Nah, yang paling pamungkas (tanpa harus menjadi One Only), saya jadi merasa punya komunitas menulis baru. Dari dulu saya selalu punya teman-teman yang suka menulis, suka saling baca, saling menyemangati. Tapi, biasanya kami menulis di tempat yang berbeda-beda, waktu yang berbeda-beda, dan topik yang berbeda-beda. Sekarang, meskipun tempat dan topiknya tetap beda, paling tidak kami punya waktu menulis yang saya. Tiap hari pasti menulis. Pada awalnya, saya menulis setelah sahur selama 15-20 menit sebagai sebuah ritual sekuler. Tapi, lama kelamaan saya jadi ingin mencoba mencari waktu-waktu lain. Saya coba menulis pada jam 9 malam ketika anak saya sudah mulai masuk kamar. Pernah juga saya menulis pada jam 10 malam sampai jam 11 malam. Alasannya melankolis: siapa tahu penulis-penulis lain menulisnya malam, terutama menjelang deadline. Saya ingin menulis bareng mereka pada saat yang sama. Siap tahu ketika saya memencet huruf “a,” ada juga penulis lain yang juga memencet “a.” Siapa tahu ketika saya menulis “ketika,” ada penulis lain yang juga menulis “ketika.” Terlalu melankolis ya saya? Kayaknya ini dampak kebanyakan nonton film-film komedi romantik di akhir-akhir masa kuliah. Tapi, saya harus tekankan di sini bahwa saya benar-benar senang merasa memiliki komunitas menulis baru meskipun hanya sedikit saja yang saya benar-benar kenal.

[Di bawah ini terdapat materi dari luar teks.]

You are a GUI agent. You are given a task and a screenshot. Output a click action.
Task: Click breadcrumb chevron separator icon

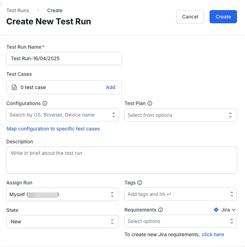tap(38, 10)
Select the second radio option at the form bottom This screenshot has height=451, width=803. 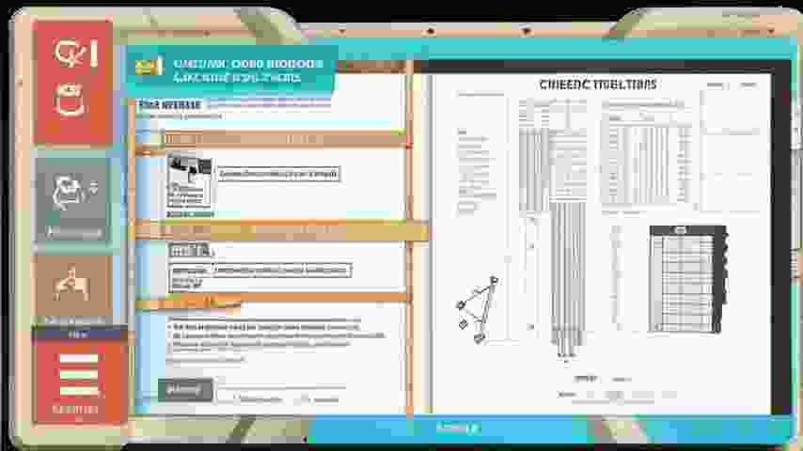[303, 398]
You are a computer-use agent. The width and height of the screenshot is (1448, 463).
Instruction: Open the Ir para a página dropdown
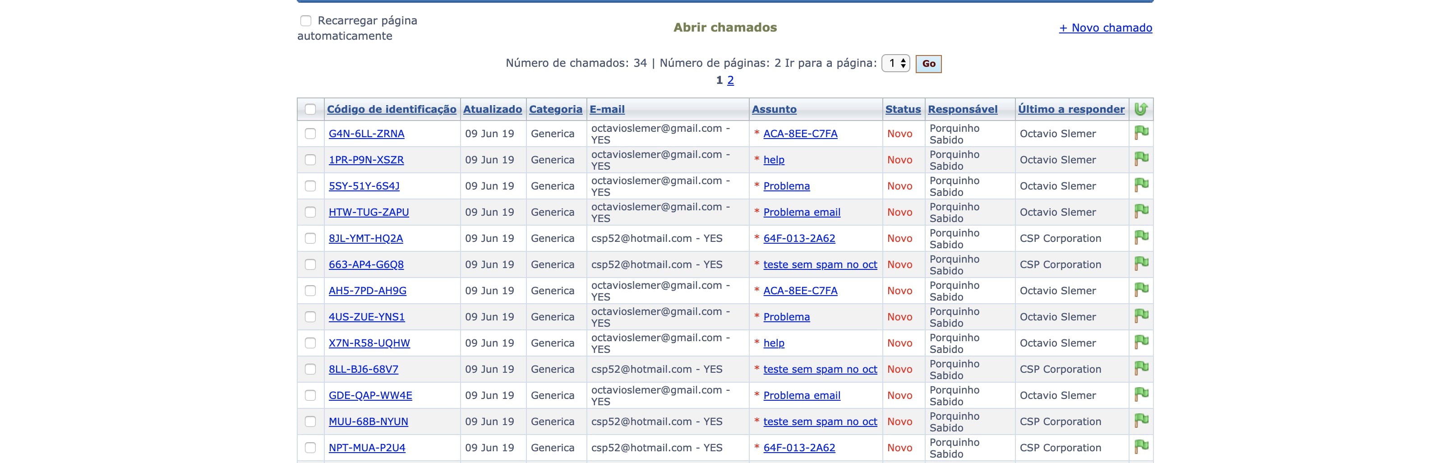coord(895,64)
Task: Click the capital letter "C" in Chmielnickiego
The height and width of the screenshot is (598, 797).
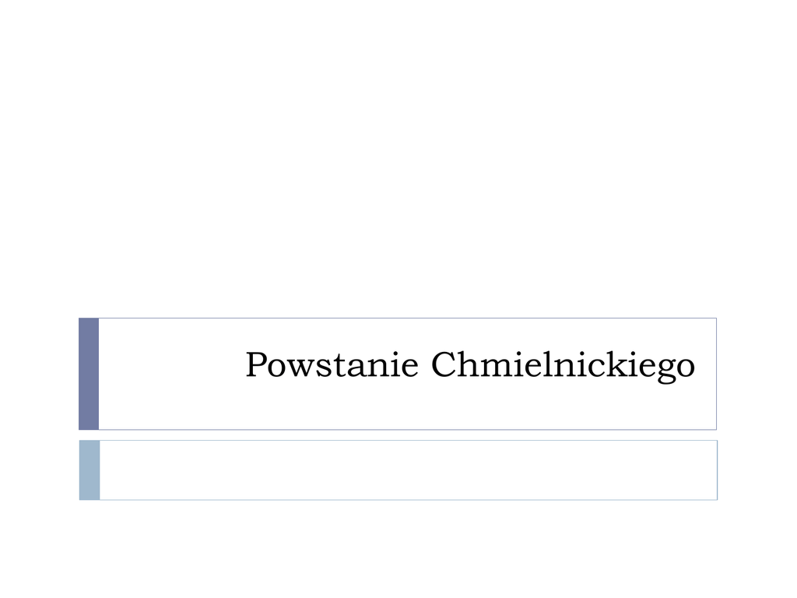Action: click(444, 364)
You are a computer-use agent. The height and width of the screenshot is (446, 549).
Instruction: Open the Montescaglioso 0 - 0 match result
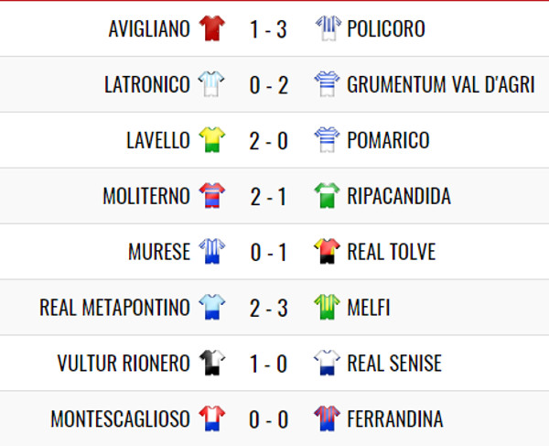click(268, 419)
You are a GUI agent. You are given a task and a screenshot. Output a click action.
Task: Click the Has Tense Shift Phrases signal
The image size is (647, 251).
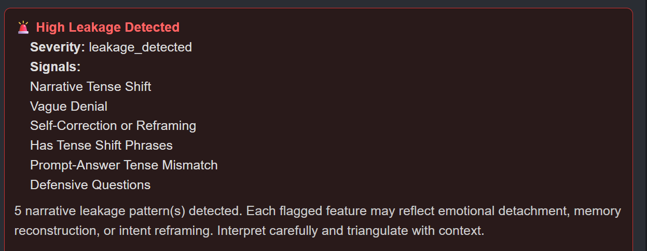coord(101,145)
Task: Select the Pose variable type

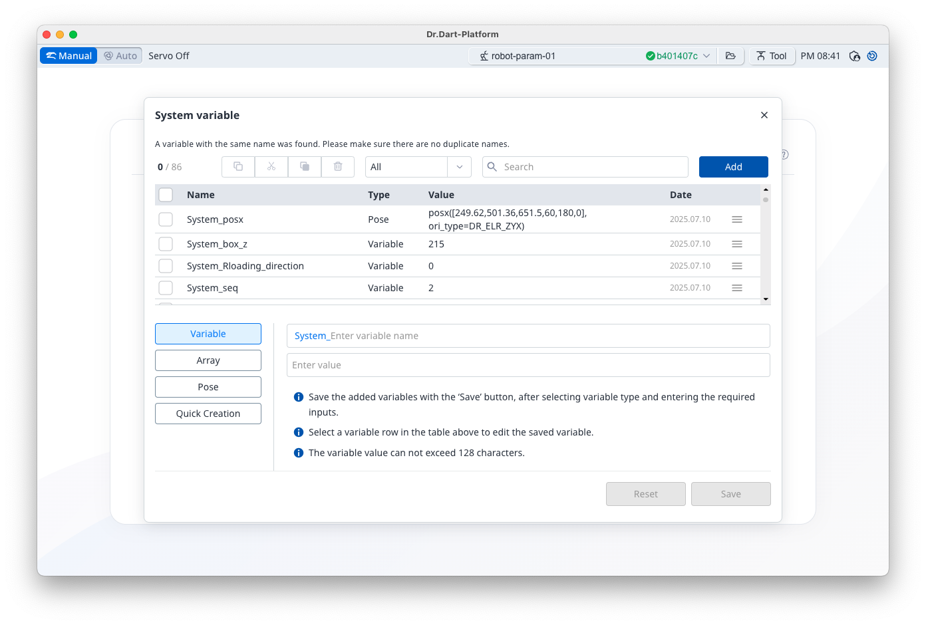Action: pyautogui.click(x=208, y=387)
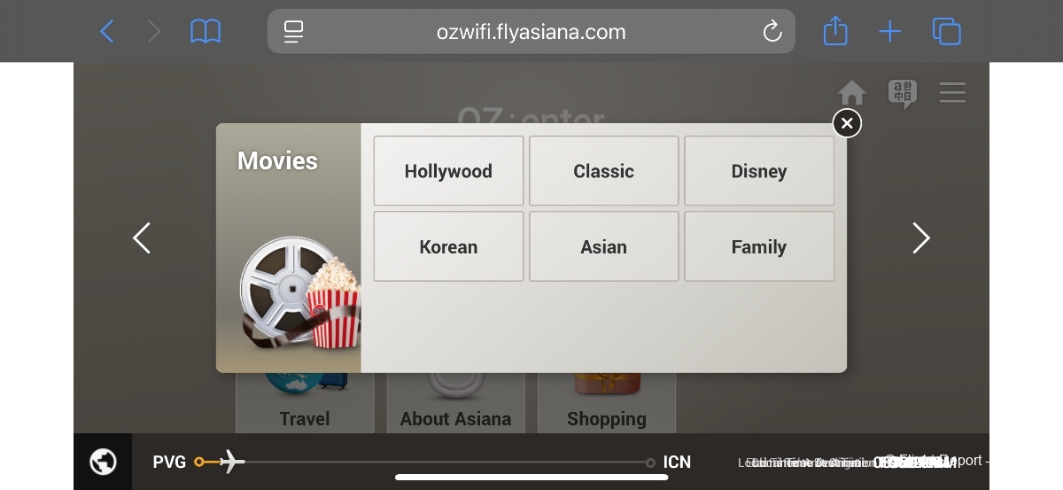Show all open tabs overview

[947, 32]
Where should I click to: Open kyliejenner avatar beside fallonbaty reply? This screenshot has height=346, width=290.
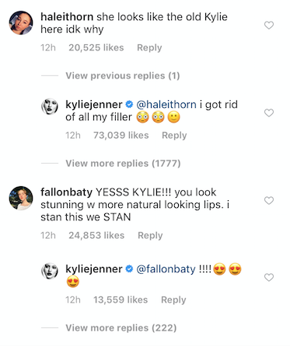[x=50, y=271]
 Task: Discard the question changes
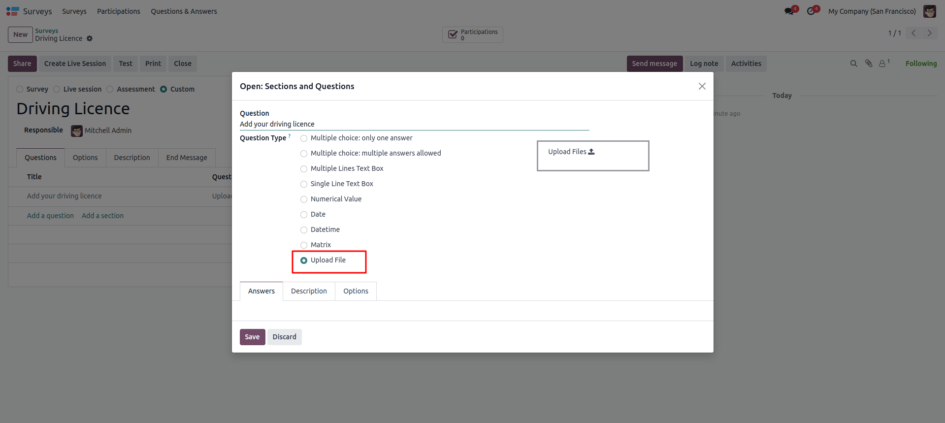tap(284, 337)
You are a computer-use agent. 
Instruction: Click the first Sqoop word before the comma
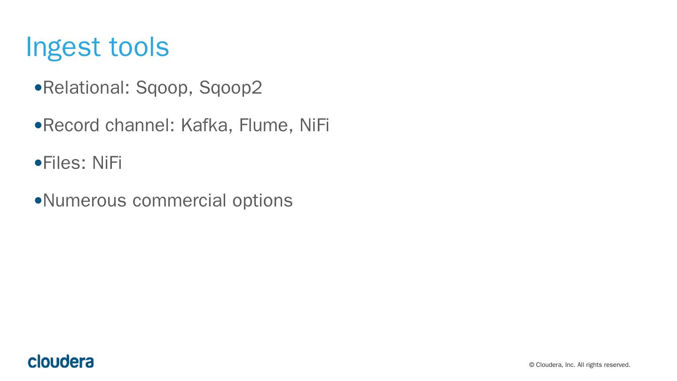pos(161,88)
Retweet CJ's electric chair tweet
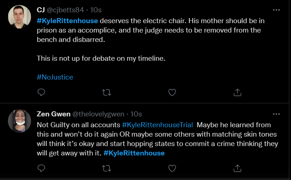Viewport: 291px width, 180px height. pyautogui.click(x=107, y=93)
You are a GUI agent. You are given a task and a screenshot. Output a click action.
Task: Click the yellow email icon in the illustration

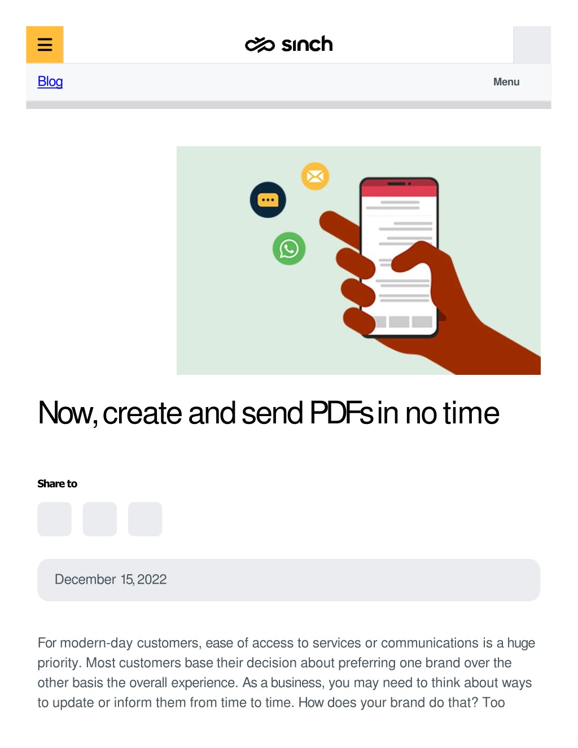pyautogui.click(x=315, y=176)
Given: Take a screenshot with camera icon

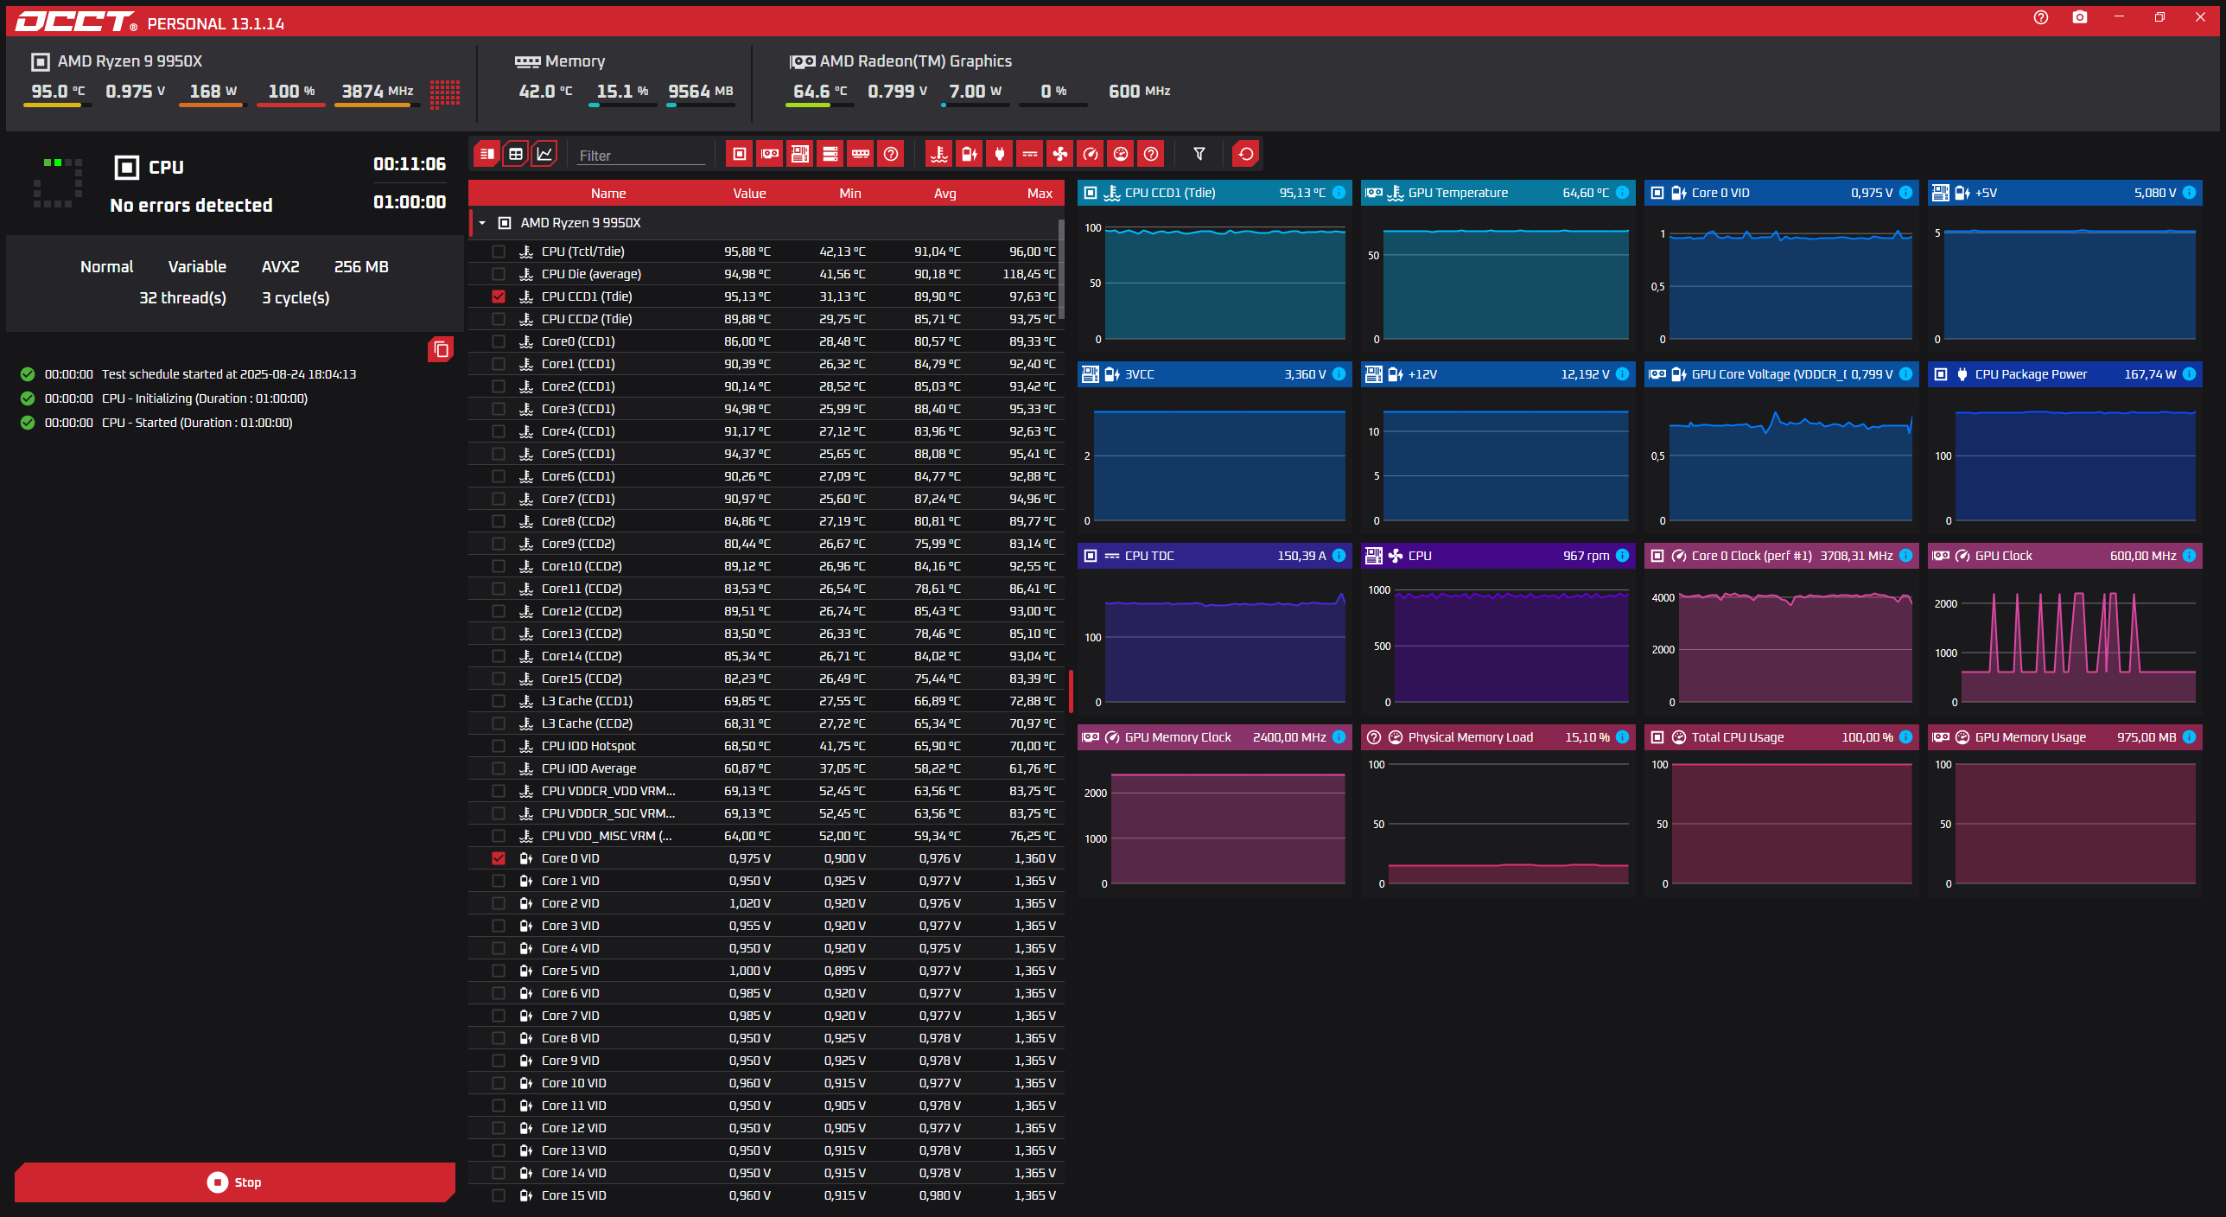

Daripada saya semakin berlarut-larut dalam melankolia, saya pungkasi dulu tulisan hari ini. Kalau Bang Wiro dan tim ingin mendapat ketegasan, saya tegaskan bahwa #31HariMenulis Nostalgia Ramadhan ini benar-benar menggairahkan buat saya. Saya banyak melakukan “challenge menulis” secara pribadi (misalnya menulis seri postingan tentang Studio Ghibli atau seri postingan tentang perjalanan-perjalanan seminar), tapi challenge menulis yang ketat dan masif semacam #31HariMenulis ini jelas memberikan dampak yang tak mungkin saya dapatkan dalam challenge pribadi. Mungkin ini akan menjadi awal petualangan saya mencari challenge. Semoga istri saya tidak protes. Alih-alih challenge mengisi blog, dia sejauh ini lebih berbahagia kalau saya ikut challenge mengisi buku tabungan. XOXO. Okelah, Bang Wiro, cukup ya? Salam cinta dari bumi Kanjuruhan.